Call for Papers: Creativity and Cultural Expressions in Africa and the African Diaspora–University of Ibadan–Proposal Deadline: March 30, 2011


Call for Papers: Creativity and Cultural Expressions in Africa and the African Diaspora — Proposals Due March 30, 2011

The Toyin Falola Annual International Conference on Africa and the African Diaspora — Dates: July 4-6, 2011

Venue: Conference Centre, University of Ibadan, Ibadan, Nigeria
Convener: Ibadan Cultural Studies Group

We are inviting scholars to submit conference papers and full panel proposals for The Toyin Falola Annual International Conference on Africa on “Creativity And Cultural Expressions in Africa and the African Diaspora”. Accounts of creativity and the imagination have emerged in numerous areas such as literature and the arts, psychology, mathematics and the sciences, business, popular psychology, the social sciences, engineering and technology. The discourse of creativity that surfaces within multiple fields reveals that the notion of the individual creator is not simply widespread, but omnipresent; indeed, it is a fundamental ideology of Western culture.

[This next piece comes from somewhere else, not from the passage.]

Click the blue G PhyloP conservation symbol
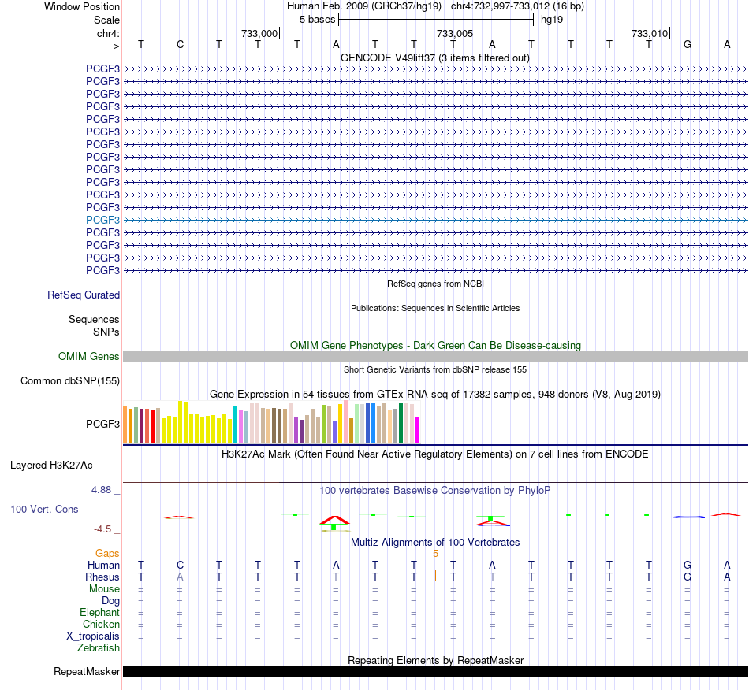 tap(688, 517)
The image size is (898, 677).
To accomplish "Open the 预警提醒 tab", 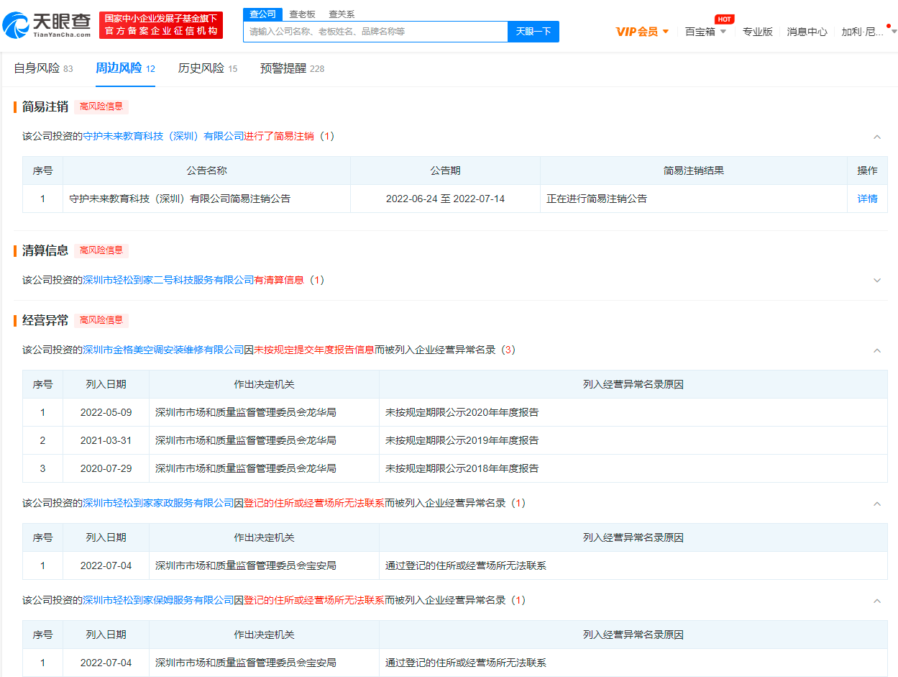I will (292, 68).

Challenging the individualist and depoliticized ideology of creativity, the conference calls for papers that present alternative accounts of the social and political dimensions of creativity as they relate to invention, technology, work, artistic and cultural production, the body, desire, pedagogy and social change. The conference aims to reach a multidisciplinary academic audience; artists and grassroots activists; the political, journalistic, and information technology communities; and interested members of the general reading public. The conference promises to create a provocative space for comparative critical dialogue between scholars and dancers, actors and writers, songwriters and singers. The conference invites papers on all aspects of creativity, from the artistic to the scientific and the humanistic.

Scholars in all disciplines are invited to propose papers on various aspects, including but not limited to any of the following:

√Creativity Profile: what is novel and original among Africans and Black people generally?

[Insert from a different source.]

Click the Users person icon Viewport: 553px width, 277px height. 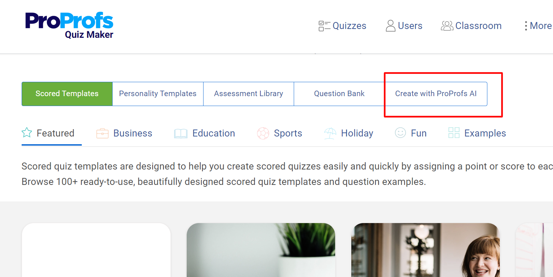click(x=391, y=26)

* Value Added to Progress: development ideas, new thinking

* Globalized Modernity and its consequences on music, dance, performance, home-video culture, African Traditional Religion, indigenous African clothes and textile designs, indigenous African philosophies, wise sayings and general thought process.

* Music

* Dance

* Performance

* The creative process in Africa and the African Diaspora (e.g., how do the diviners work; how do masquerades perform?)

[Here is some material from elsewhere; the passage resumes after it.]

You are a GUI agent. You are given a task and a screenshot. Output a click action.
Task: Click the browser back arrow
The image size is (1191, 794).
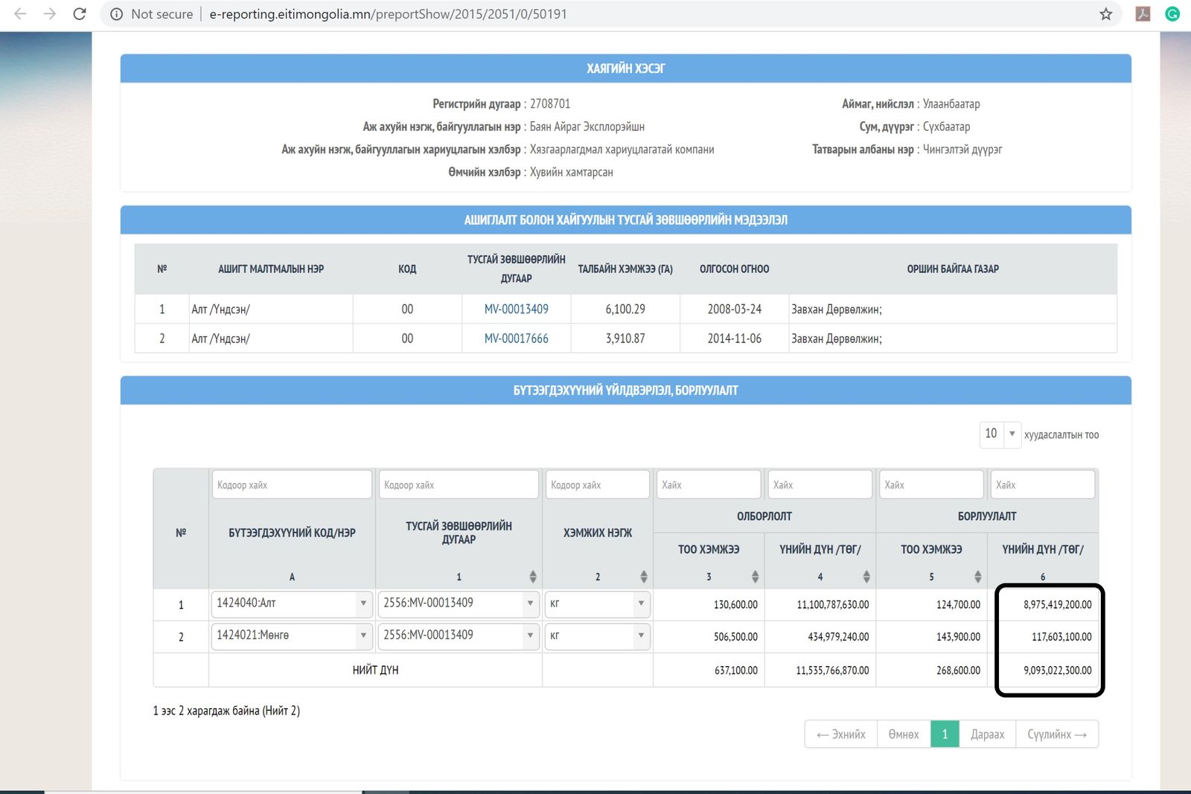pos(20,14)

* Creative thought processes (what do texts in divination represent? how do we interpret works of literature? etc)

* Creativity and the Everyday

* Gender, Imagination, and Creative Space

* Ethical issues such as in technological innovations, stunning improvements in our knowledge of and mastery over the natural world and living organisms, concentration of power, wealth and resources in the first world; the concomitant impoverishment of the rest; global environmental destruction; and applications of new knowledge and technology that may be harmful or dangerous.

* Histories of creativity and inventions.

* The politics of creativity (e.g., creativity and resistance, anti-colonial genres, creativity and apartheid, creativity and democratic movements)

* Nollywood (production, text, marketing, impact, etc.)

* Technology, Information, Innovation (e.g., the ambivalent effects and challenges of proliferating technologies and information).

* “Beyond Art?” as expressed in the current range of artistic and cultural practices, especially in the wake of the drastic shifts in critical paradigms associated with women’s studies, multiculturalism, cultural studies, women’s art, popular culture, queer studies and Culture Wars of the 1980s and 1990s.

* The Expanding Body: e.g., the widespread experimentation and new theorizations with regard to the body and its relation to subjectivity.

* The pedagogy of creativity: strategies, agents and locations that have sought to transcend the hierarchies and limits of traditional pedagogy.

* Social Movements: developments in new social movements and their creative strategies for political organizing, protest, and autonomy; how activists and communities have been imagining and enacting their political aspirations and organizing.

Participants will be drawn from different parts of the world. Graduate students are encouraged to attend and present papers. The conference will provide time for scholars from various disciplines and geographical locations to interact, exchange ideas, and receive feedback.

Submitted papers will be assigned to particular panels according to similarities in theme, topic, discipline, or geographical location. Additionally, selected papers will be published in book form.

The deadline for submitting paper proposals is March 30, 2011. Proposals should include a 250-word abstract and title, as well as the author’s name, address, telephone number, email address, and institutional affiliation.

Please submit all abstracts to:

Professor Ademola Dasylva <dasylvang@yahoo.com> or <a.dasylva@ibadanculturalstudiesgroup.org>

A mandatory non-refundable registration fee of N5,000 or (USD 100/BP50 for participants from the US, Europe, and other African countries) must be paid immediately when an abstract is accepted. (Students: N3,000 or USD65/BP40).

It is expected that all participants will raise the funding to attend the conference.